[Problem to solve] Retype the listing from the line containing "Where should I" through the line containing "pyautogui.click(x=504, y=1096)", copying each line exactly. Leave the pictures out of your answer.

[Record excerpts]
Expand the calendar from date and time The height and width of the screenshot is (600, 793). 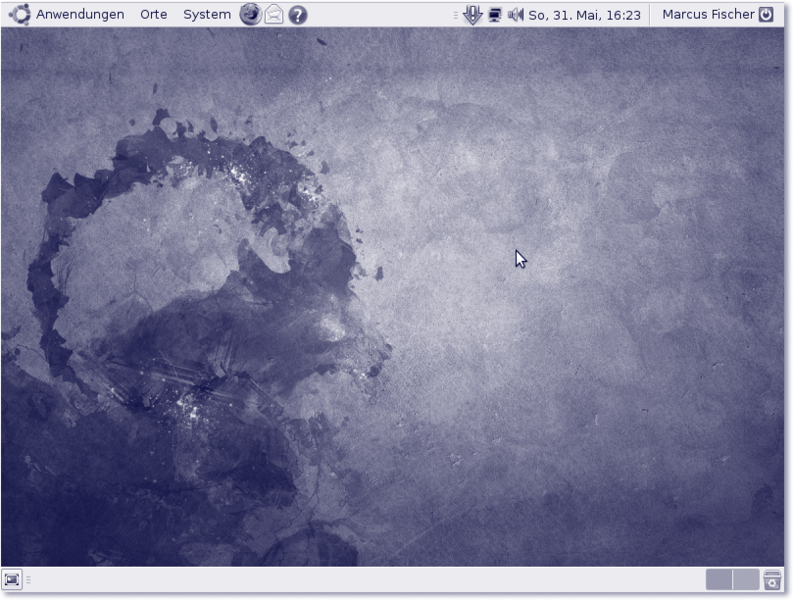click(x=584, y=15)
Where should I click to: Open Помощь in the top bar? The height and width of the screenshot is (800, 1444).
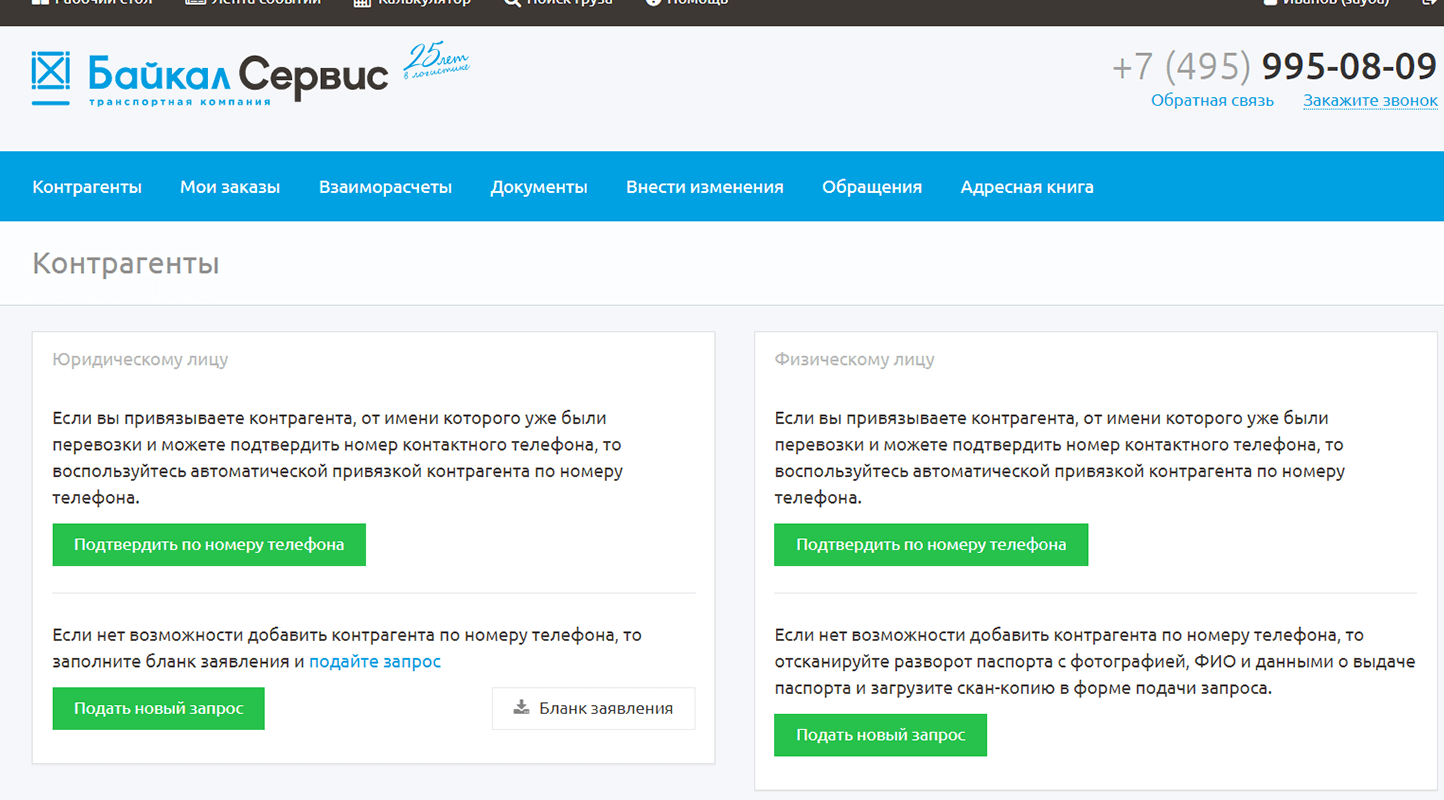(687, 3)
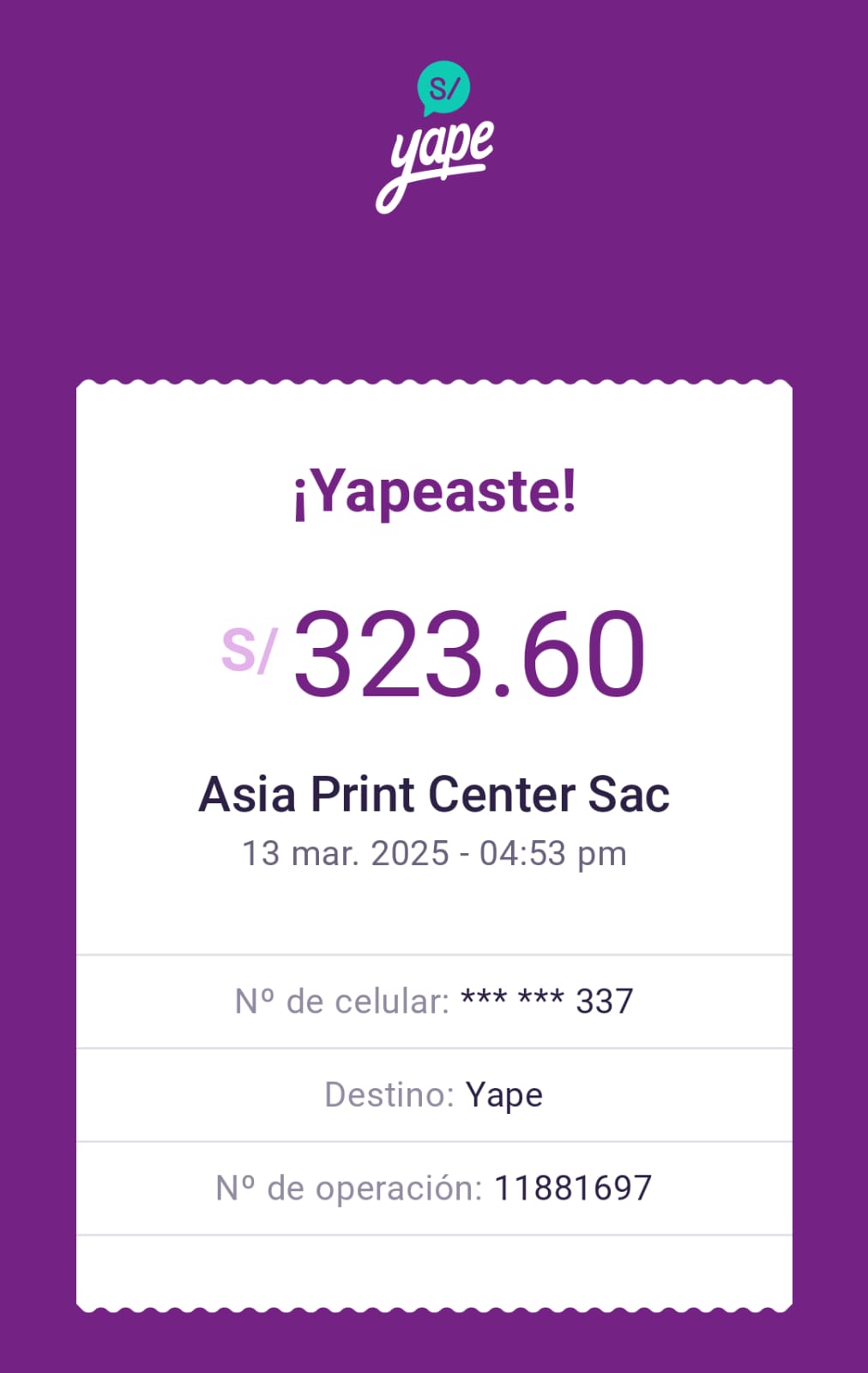Tap the Yape destination value
The image size is (868, 1373).
pyautogui.click(x=504, y=1096)
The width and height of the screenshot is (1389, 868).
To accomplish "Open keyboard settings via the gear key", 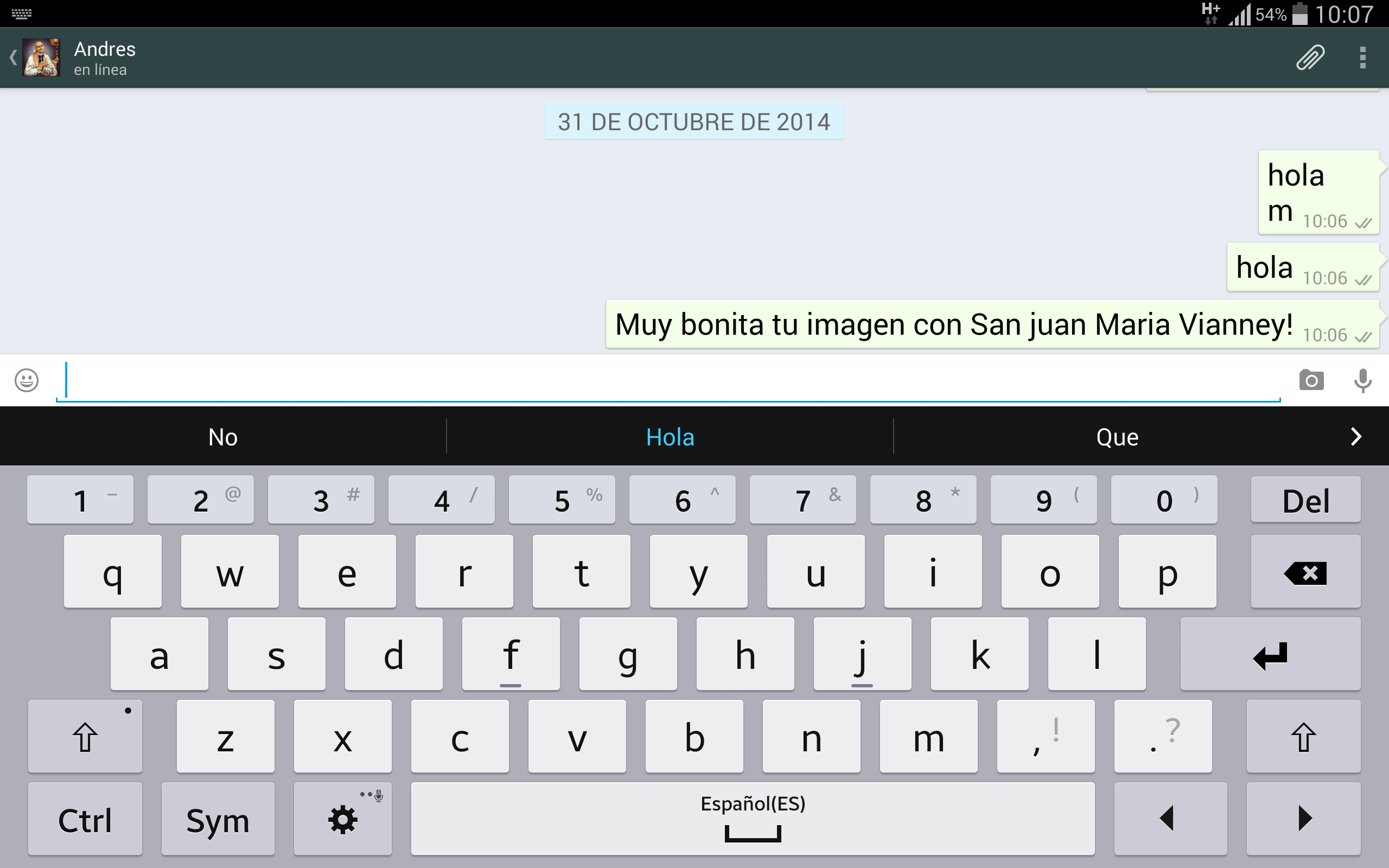I will pos(342,819).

[Full answer]
Where should I click to: Open Помощь in the top bar? The height and width of the screenshot is (800, 1444).
(687, 3)
Tap the Yape destination value
The image size is (868, 1373).
pyautogui.click(x=504, y=1096)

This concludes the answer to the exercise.